Available data section start

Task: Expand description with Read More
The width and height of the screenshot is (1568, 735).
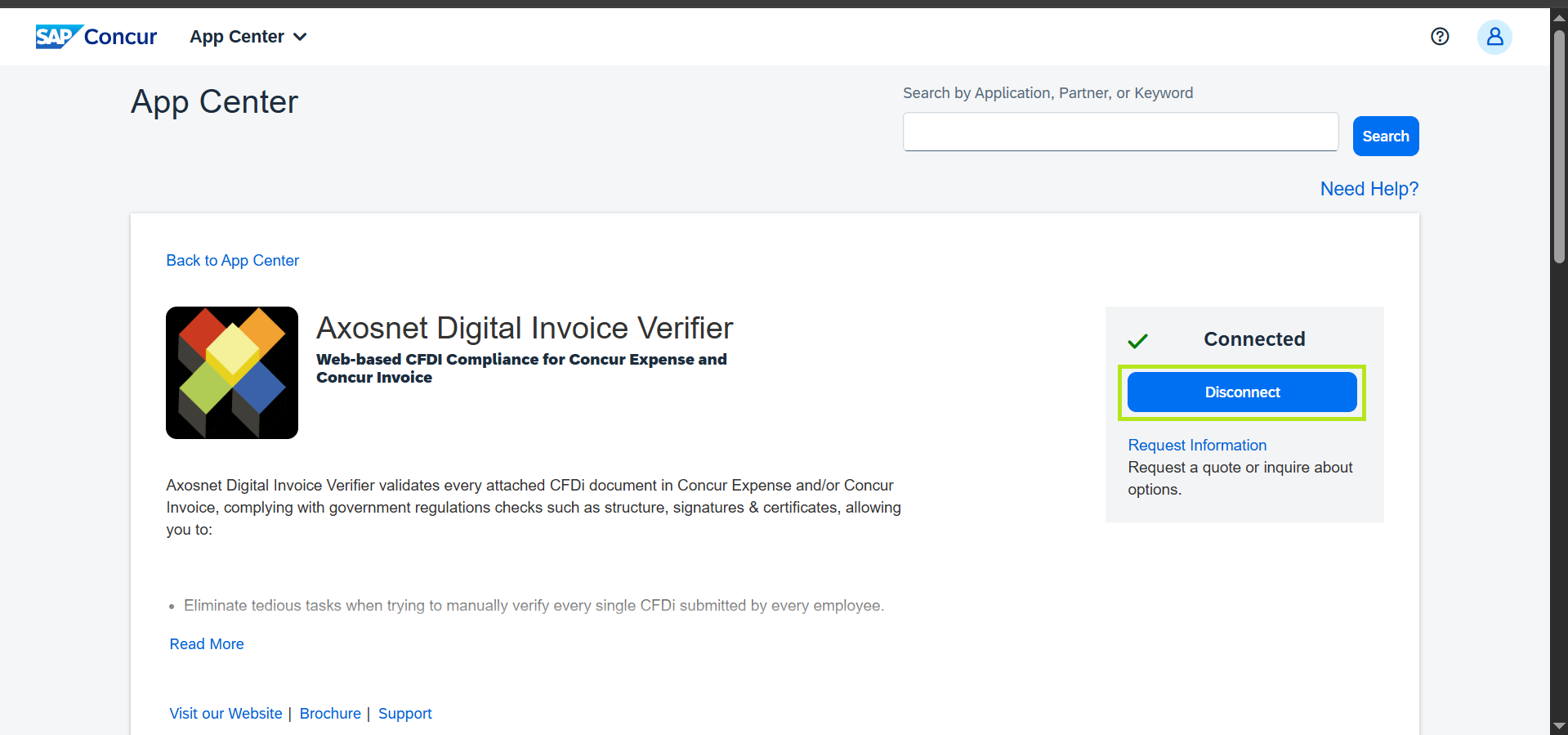Action: click(x=207, y=644)
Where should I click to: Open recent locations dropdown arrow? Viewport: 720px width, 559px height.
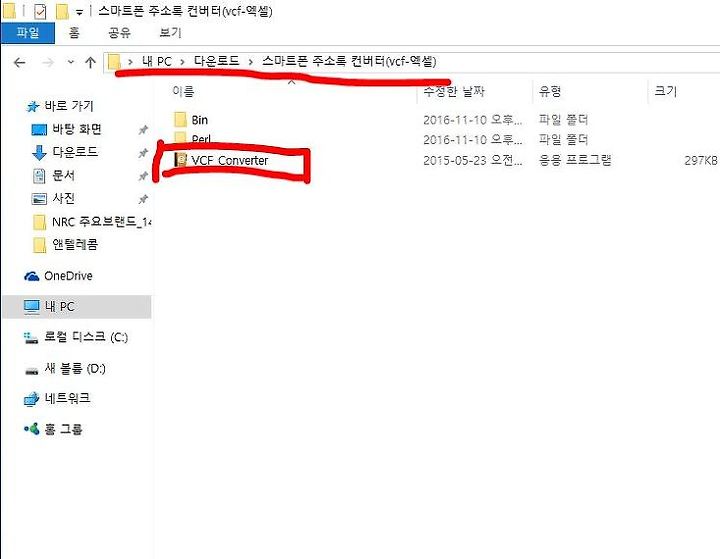pos(70,62)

Available data section end

Everything in the listing above must be retyped exactly, except for the pictures.

• Answer below
Task: Expand description with Read More
The width and height of the screenshot is (1568, 735).
Action: click(x=207, y=644)
Where should I click to: Open recent locations dropdown arrow? Viewport: 720px width, 559px height.
pos(70,62)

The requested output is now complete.